### WHAT YOU NEED TO DO
A. Answer these from the Xcavator.net post, one answer a line, marked (i), (ii), (iii):
(i) What technology powers the portal's color and image search engines?
(ii) How many types of interrelated search options does Xcavator.net offer?
(iii) What two ways can users refine a photo search to particular colors?
B. Set down, word for word, the part of the Xcavator.net post that opens with the words containing "Xcavator.net provides natural" and closes with "Image Recognition Technology.".

### PAGE EXCERPT
Friday, June 22, 2007
Xcavator.net: Visual Stock Photo Search
Xcavator.net is a stock photo search portal based on visual search technology.
Xcavator.net provides natural and intuitive interactive search for stock photography providing buyers with a browsing experience based on both visual content and keywords. The key to the visual search capabilities is the portal’s color and image search engines, powered by CogniSign Intelligent Image Recognition Technology.
In laymen’s terms, Xcavator.net offers three types of interrelated search options. Tradition search delivers photos based on tagged keywords and is much the same as others in the stock photography market. Where Xcavator.net gets interesting is in color and image search. Xcavator.net allows color search matching, for example if a stock photograph was needed that matched a brochure or web site in terms of colors, users are able to refine the photo search to those colors by utilizing a color chart or by inserting the exact hexadecimal color into a box. Image search provides similar photos based on a user uploaded image or via a drag and drop of images found in an initial search.

### INFORMATION SHOWN
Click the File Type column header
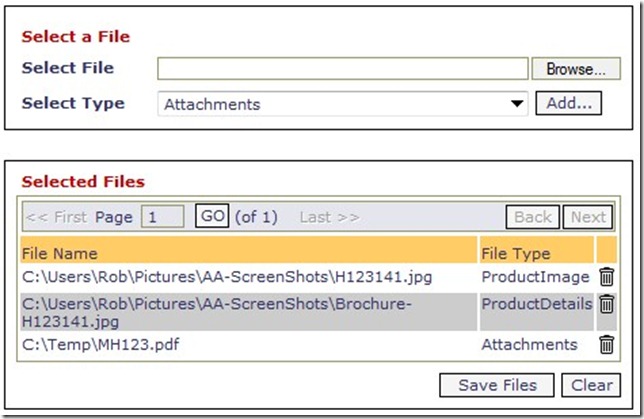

* * *

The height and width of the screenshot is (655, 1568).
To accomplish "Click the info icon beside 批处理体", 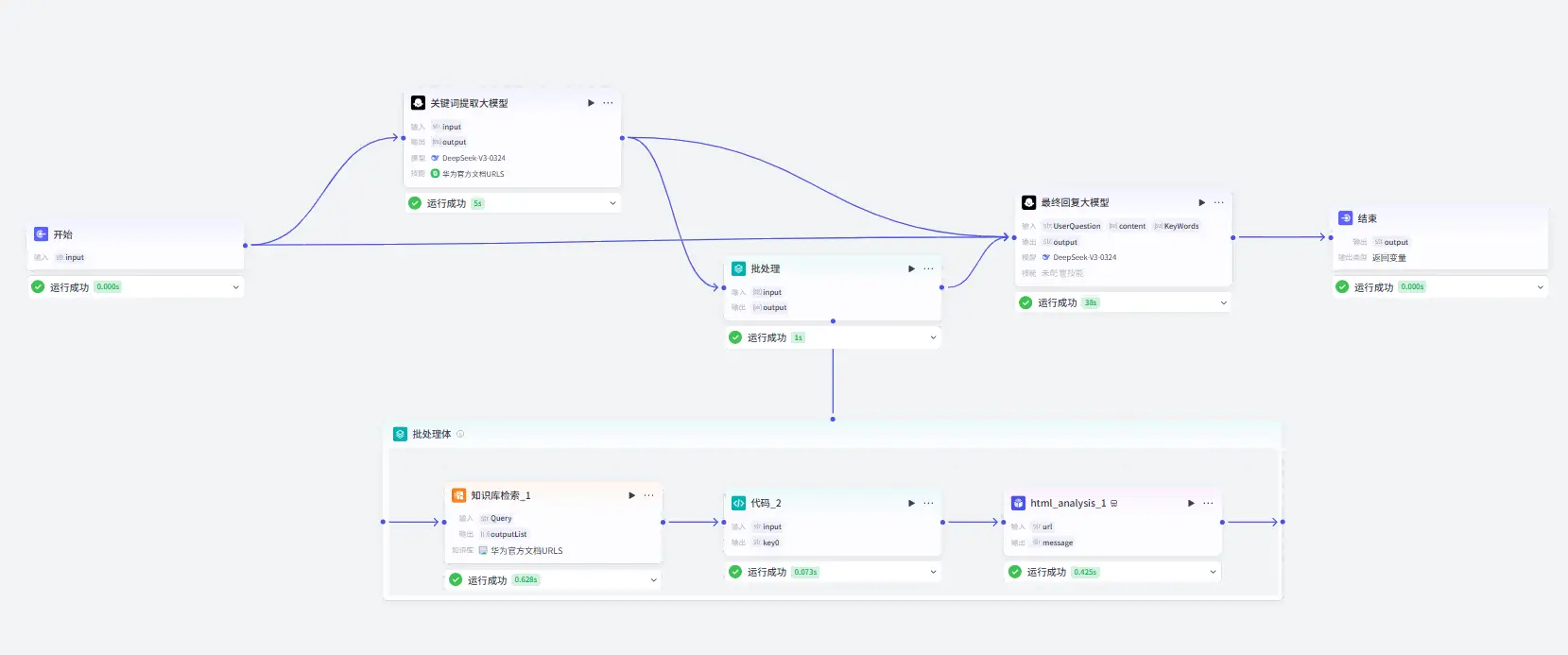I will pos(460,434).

### ANSWERS BELOW
A.
(i) CogniSign Intelligent Image Recognition Technology
(ii) Three
(iii) By using a color chart or by entering the exact hexadecimal color into a box

B.
Xcavator.net provides natural and intuitive interactive search for stock photography providing buyers with a browsing experience based on both visual content and keywords. The key to the visual search capabilities is the portal’s color and image search engines, powered by CogniSign Intelligent Image Recognition Technology.